OBIETTIVO:
Trascriva parola per parola, dal testo sul ritorno in Italia dopo Berlino, il passo che si apre con le parole contenenti "I 10 shock di" e si chiude con "notare delle differenze.".

I 10 shock di quando torni in Italia dopo aver vissuto a Berlino
E’ vero, non bisogna mai generalizzare. Ma è altrettanto vero che, quando torniamo in Italia dopo aver vissuto in Germania per un po’, non possiamo fare a meno di notare delle differenze.
Di solito si tratta di quei comportamenti così tipicamente italiani che quasi ce li eravamo dimenticati durante il soggiorno in terra tedesca. E come ritrovarne alcuni può farci estremamente piacere, altri risultano semplicemente irritanti… Ecco una breve lista delle caratteristiche della nostra vita in Italia che avevamo rimosso (e forse era meglio così).

VOCI ELENCATE:
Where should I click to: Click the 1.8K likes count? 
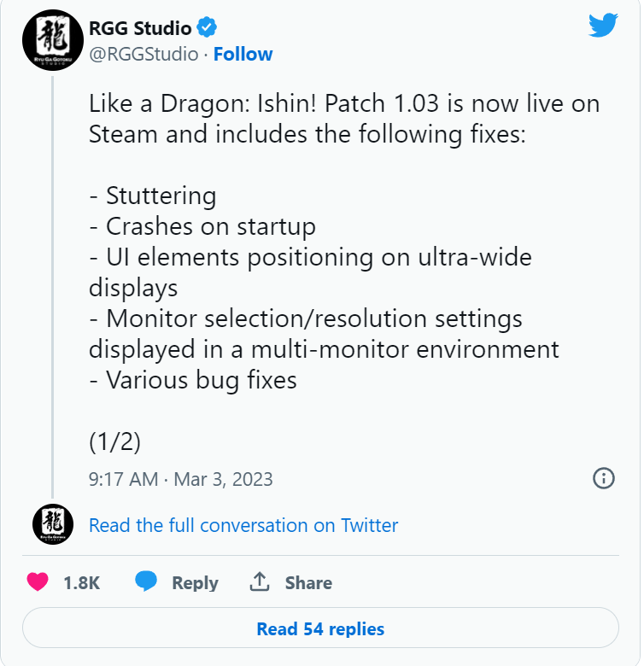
* * *
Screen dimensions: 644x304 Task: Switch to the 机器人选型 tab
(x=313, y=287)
==
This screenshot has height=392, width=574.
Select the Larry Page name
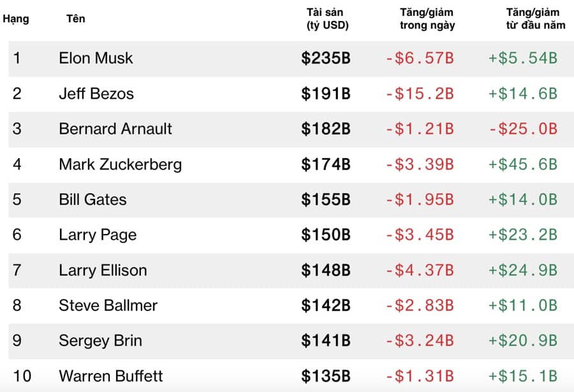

ESERCIZIO SVOLTO:
I 10 shock di quando torni in Italia dopo aver vissuto a Berlino
E’ vero, non bisogna mai generalizzare. Ma è altrettanto vero che, quando torniamo in Italia dopo aver vissuto in Germania per un po’, non possiamo fare a meno di notare delle differenze.